Oke, lupakan! Fokus kepada pria tengik yang menjadi incaranku.

Pria itu, pria yang paling aku benci di dunia ini, dia yang dulu membuatku terlihat bodoh dan diolok-olok oleh teman satu sekolahku karena percaya padanya. Pria itu merusak masa remajaku.
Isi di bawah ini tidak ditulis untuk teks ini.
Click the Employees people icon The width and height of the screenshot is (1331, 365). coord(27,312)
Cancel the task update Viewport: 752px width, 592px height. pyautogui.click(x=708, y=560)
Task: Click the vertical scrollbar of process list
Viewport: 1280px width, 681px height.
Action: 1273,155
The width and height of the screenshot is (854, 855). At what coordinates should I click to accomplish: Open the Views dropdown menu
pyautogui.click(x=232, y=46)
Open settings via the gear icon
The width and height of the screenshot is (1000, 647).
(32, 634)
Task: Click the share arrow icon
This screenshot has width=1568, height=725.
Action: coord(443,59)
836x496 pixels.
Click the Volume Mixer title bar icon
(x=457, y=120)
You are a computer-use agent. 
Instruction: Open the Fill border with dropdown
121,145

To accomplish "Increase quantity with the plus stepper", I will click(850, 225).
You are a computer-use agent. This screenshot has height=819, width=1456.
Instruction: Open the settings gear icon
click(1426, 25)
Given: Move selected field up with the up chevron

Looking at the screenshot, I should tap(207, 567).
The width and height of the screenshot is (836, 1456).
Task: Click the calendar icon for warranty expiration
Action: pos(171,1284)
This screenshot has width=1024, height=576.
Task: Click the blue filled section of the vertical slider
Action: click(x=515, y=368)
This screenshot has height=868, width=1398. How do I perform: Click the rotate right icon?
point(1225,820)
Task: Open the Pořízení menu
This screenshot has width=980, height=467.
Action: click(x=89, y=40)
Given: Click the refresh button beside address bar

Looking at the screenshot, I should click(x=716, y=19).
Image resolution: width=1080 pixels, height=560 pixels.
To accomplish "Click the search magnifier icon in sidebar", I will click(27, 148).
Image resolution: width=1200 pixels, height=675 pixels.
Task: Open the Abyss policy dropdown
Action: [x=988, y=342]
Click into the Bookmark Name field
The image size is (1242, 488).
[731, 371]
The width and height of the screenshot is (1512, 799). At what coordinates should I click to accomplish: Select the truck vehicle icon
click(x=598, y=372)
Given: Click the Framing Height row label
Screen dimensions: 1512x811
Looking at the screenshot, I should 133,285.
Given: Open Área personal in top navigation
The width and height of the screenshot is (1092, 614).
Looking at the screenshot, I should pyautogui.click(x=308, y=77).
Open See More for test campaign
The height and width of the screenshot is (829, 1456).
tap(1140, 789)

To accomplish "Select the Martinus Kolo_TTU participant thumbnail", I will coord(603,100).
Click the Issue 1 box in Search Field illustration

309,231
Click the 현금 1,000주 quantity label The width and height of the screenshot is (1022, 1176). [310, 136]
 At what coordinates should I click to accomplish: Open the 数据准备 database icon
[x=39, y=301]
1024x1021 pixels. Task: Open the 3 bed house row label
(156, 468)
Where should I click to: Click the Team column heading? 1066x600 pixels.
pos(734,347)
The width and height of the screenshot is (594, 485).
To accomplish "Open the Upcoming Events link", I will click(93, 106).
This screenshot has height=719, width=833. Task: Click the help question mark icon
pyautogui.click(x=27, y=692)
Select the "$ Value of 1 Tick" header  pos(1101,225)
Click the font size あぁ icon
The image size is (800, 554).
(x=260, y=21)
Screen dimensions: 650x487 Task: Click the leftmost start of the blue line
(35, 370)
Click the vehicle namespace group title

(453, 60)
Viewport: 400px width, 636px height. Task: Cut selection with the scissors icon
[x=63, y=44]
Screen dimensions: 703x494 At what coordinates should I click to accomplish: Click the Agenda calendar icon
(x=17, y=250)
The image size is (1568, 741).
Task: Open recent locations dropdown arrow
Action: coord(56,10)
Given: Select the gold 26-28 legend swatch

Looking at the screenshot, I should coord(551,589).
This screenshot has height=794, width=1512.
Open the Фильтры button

Sudahlah, aku sedang malas membahasnya. Bagaimana kalau kita kembali ke masa sekarang. Si pria tengik itu namanya Sean. Sean Allano.

Pria yang suka bergonta-ganti pasangan. Mempermainkan wanita semaunya. Membuat wanita itu jatuh padanya setelah itu ditinggalkan begitu saja.

Saat ini pria itu duduk di depan meja yang aku tempati. Aku lihat pelayan membawakan mereka buku menu, menanyakan pesanan mereka kemudian berlalu

"Honey, lihatlah ini!" Kata wanita itu sambil menunjukan sesuatu dari ponselnya.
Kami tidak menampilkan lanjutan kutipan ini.